GIM>> This method, as noted in the document, is similar to BGP next-hop tracking, may be computationally intensive, and cannot be run frequently. So, in periods between checking whether the root address in the x-PMSI Tunnel attribute is reachable the state is "not known to be down".

 

[af] Well, OK. Can you add to say that, “If it is not possible to determine whether the state of a tunnel is ‘up’, the state shall be considered as ‘not known to be down’, and it may be treated as if it is ‘up’ so that attempts to use the tunnel are acceptable.” This is probably “obvious to one skilled in the art,” but would help this reader.

 

By the way, do you ever say that a P-tunnel has just these two statuses
(up and down) because that could make a big difference?

GIM>> I think that the document then needs to discuss what impact detection time has on MVPN. For example, if the detection time is in single-digit seconds, a two-state model can be used. But would it be a useful model if the detection time is in tens of seconds? Should a "not known to be down" state be introduced?

 

[af] Yes, that *seems* to be the implication. But is there any different action between “up” and “not known to be down”? If you have three states then there is (possibly) an implication that tunnels are prioritised by state. I think, however, that it is OK to use “not known to be down” as if it was “up”.

 


Note that 3.1.2 etc also establish ways to know that the tunnel is up,
but not ways to determine whether the tunnel is down.

GIM>> In this section the state of a P-tunnel is equated with the state of the last link of that tunnel. The document notes that if the link is Up, then the P-tunnel is considered down. It is implied, that if it is determined that the link is Down, then the state of the P-tunnel is considered Down. Would you recommend adding an explanation to the document? 

 

To reiterate, "I don't know if it is up" is not the same as "I know it
is down."

GIM>> Indeed.

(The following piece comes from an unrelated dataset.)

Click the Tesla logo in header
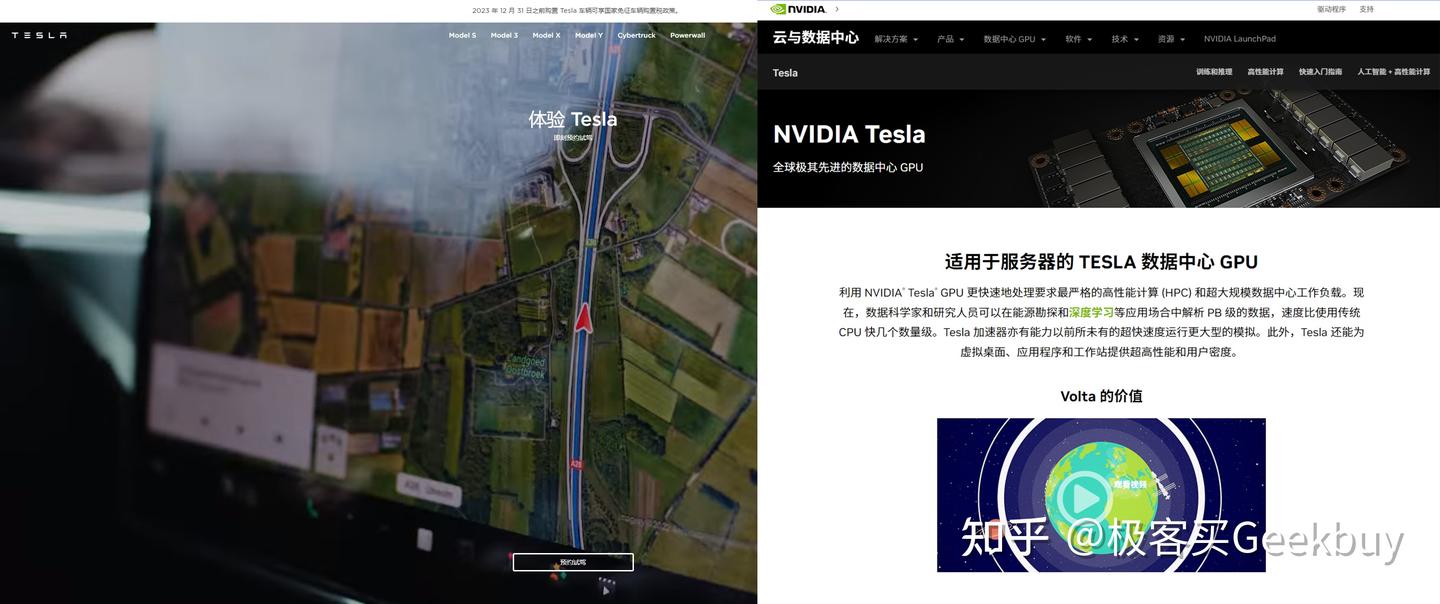 [39, 35]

It is analogous to "it was Up the last time I've checked on it". It meant to be used when the interval between checking is significant.

 

[af] Assuming there is typo in what you just wrote – link not up ==> tunnel down.

Also assuming that we don’t go down the “three state” path, then “not checked for a while” is still “Up”.

I think it was the phrasing in 3.1.2. It sounded like “Here is a way to know that the tunnel is up” which is a good thing, but does not say that it is exclusive. So, avoiding the “implication” would be a good thing. Something like 

OLD

   A condition to consider a tunnel status as Up can be that the last-

   hop link of the P-tunnel is Up.

NEW

   A condition to consider a tunnel status as Up can be that the last-

   hop link of the P-tunnel is Up.  Conversely, if the last-hop link of

   the P-tunnel is Down then this can be taken as an indication that

  the P-tunnel is Down.

END


3.1.2

   Using this method when a fast restoration mechanism (such as MPLS FRR
   [RFC4090]) is in place for the link requires careful consideration
   and coordination of defect detection intervals for the link and the
   tunnel.  In many cases, it is not practical to use both protection
   methods at the same time.

OK, I considered them carefully. Now what? :-)

I think you have to give implementation guidance.

GIM>> I agree, an operational recommendation could be helpful. Usually, in case of multi-layered protection, detection intervals on the higher layer are 10 times of guaranteed restoration time of the lower layer. Would you recommend adding this to the text as an example of a deployment? 

 

[af] An example would be fine (and a forward reference from here). But it would be fine, maybe better, to offer half a sentence of guidance. So…”not practical to use both protection methods at the same time because <adverse interactions?>….”

 

All of 3.1.x are timid about the use of the mechanisms they describe.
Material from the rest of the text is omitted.